Items in a dataset:
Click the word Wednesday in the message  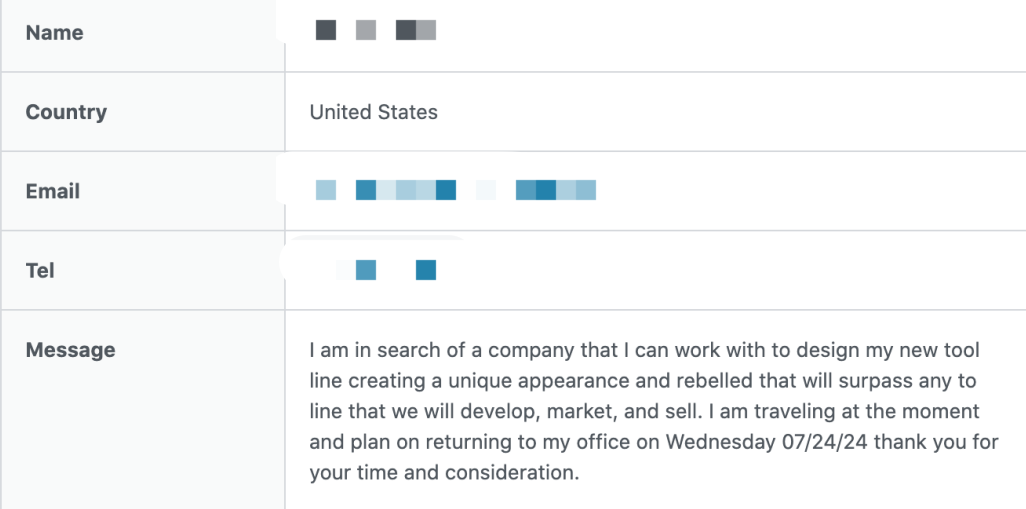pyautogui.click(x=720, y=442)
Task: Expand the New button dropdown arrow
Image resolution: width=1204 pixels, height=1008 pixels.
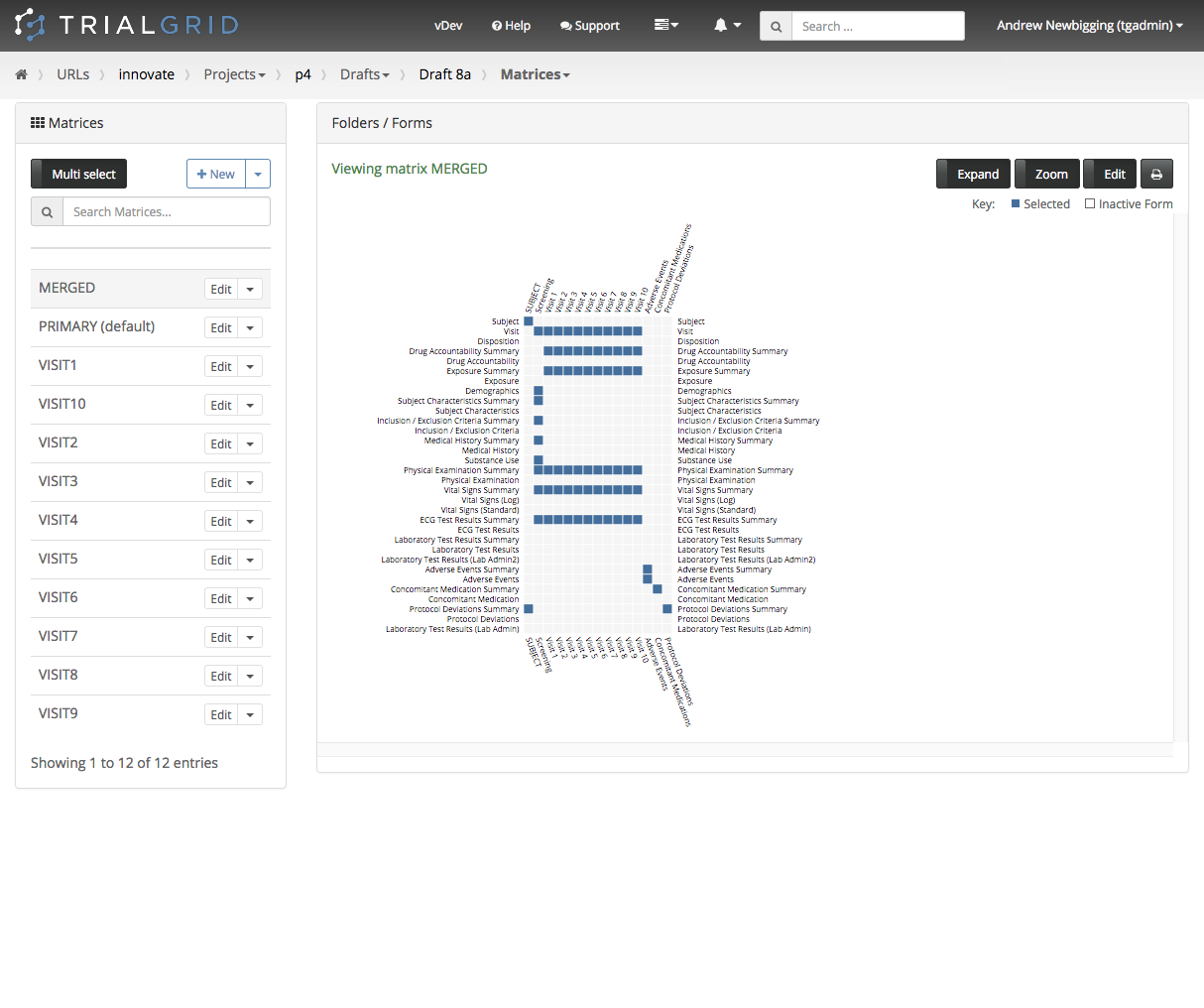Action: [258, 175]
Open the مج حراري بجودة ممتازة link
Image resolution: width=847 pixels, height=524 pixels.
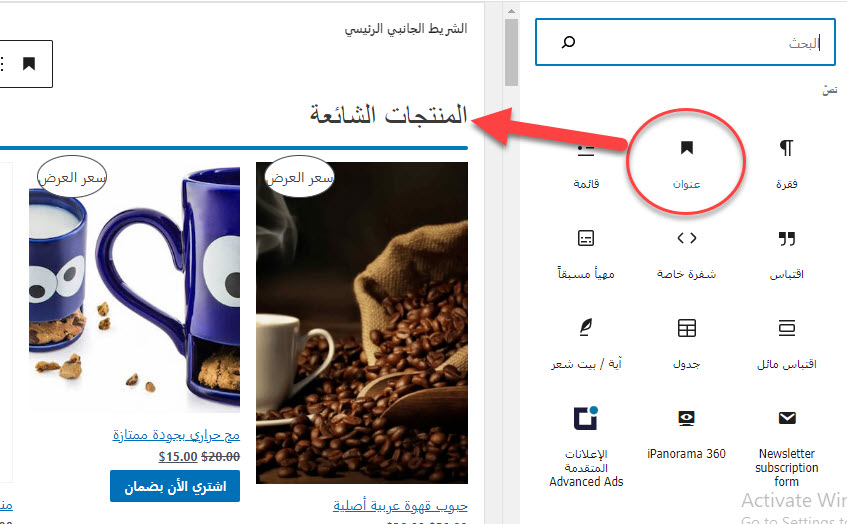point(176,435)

Exercise aim:
Express the lines above as a JSON list of strings, one string per line with blank lines omitted, starting at the line that contains "Task: Expand the New button dropdown arrow" and ending at the last of the items. Leave the pictures out of your answer.

Result for this exercise:
[
  "Task: Expand the New button dropdown arrow",
  "Image resolution: width=1204 pixels, height=1008 pixels.",
  "Action: [258, 175]",
  "Open the مج حراري بجودة ممتازة link",
  "Image resolution: width=847 pixels, height=524 pixels.",
  "point(176,435)"
]